Where site researchers are not employed by the NHS site, the applicant should work with the NHS R&D office for that site to put HR arrangements in place in accordance with the research passport guidance.

NHS SSI forms are not required for studies going through HRA Approval.

NHS site level information requirements for cross border studies currently differ and is explained in IRAS Help:

If a study is led from England and has sites in a devolved administration, the statement of activities and schedule of events are required by English sites, and NHS SSI forms by NHS sites in the devolved administrations. Note: in Wales the SSI is submitted to Health and Care Research Wales and not the site directly). The agreement of the site to participate will come back directly to the researcher from that site.
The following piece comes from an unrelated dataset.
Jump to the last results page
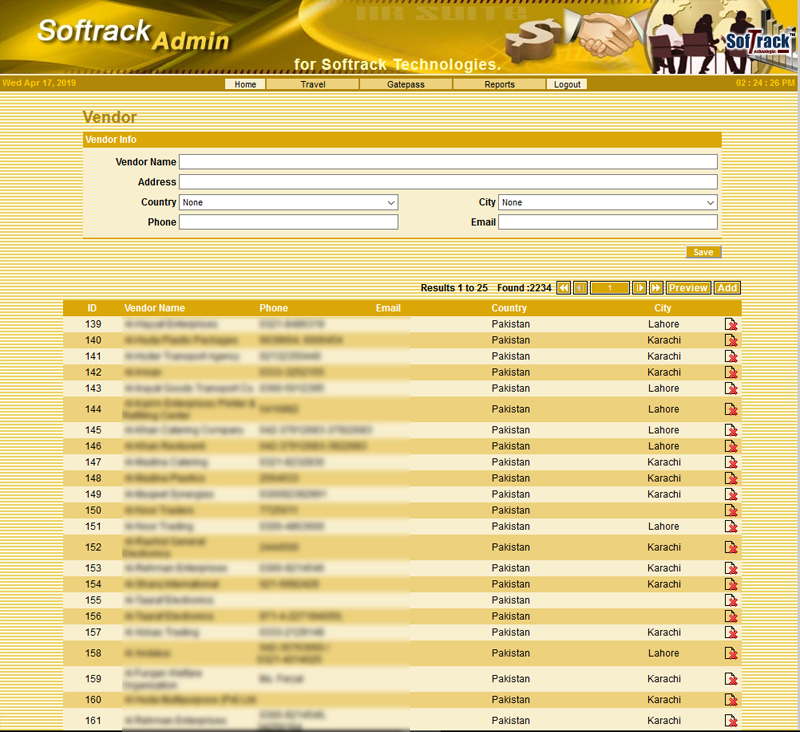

If a study is led from a devolved administration, the HRA will accept NHS SSI Forms which have been inadvertently created and work with sponsors to obtain the information that is required by sites in England. However, the HRA prefer you to contact them directly to provide information rather than completing an SSI for the English site. See Studies involving or led from Scotland, Wales or Northern Ireland.

To add sites for studies that were pre-HRA Approval:

  • When as new site is added to an already up and running pre-HRA Approval study it should be provided as an amendment to the lead nation. This has not changed. The lead nation will inform the other countries in which there are new sites. If a new country is added, they will share the study wide review with that new country.
  • If the study had a study wide review under the old system, this continues to be valid. If the new site is in England, HRA Approval will be issued on the basis of the old review but for non-commercial studies, the sponsor (or delegate) will need to use a Statement of Activities and Schedule of Events instead of the SSI.

Over the next 6 months, the four UK nations have committed to review site level information requirements. This will include the implementation of the Local Information pack on a UK wide basis with the aspiration of coming to a common UK position that supports the timely set-up of studies. For more information please see the NHS Research Scotland website.

If your study has non-NHS sites you may need to complete non-NHS Site Specific Information (SSI) forms in IRAS, HRA guidance is available on their website under Site Specific Assessment.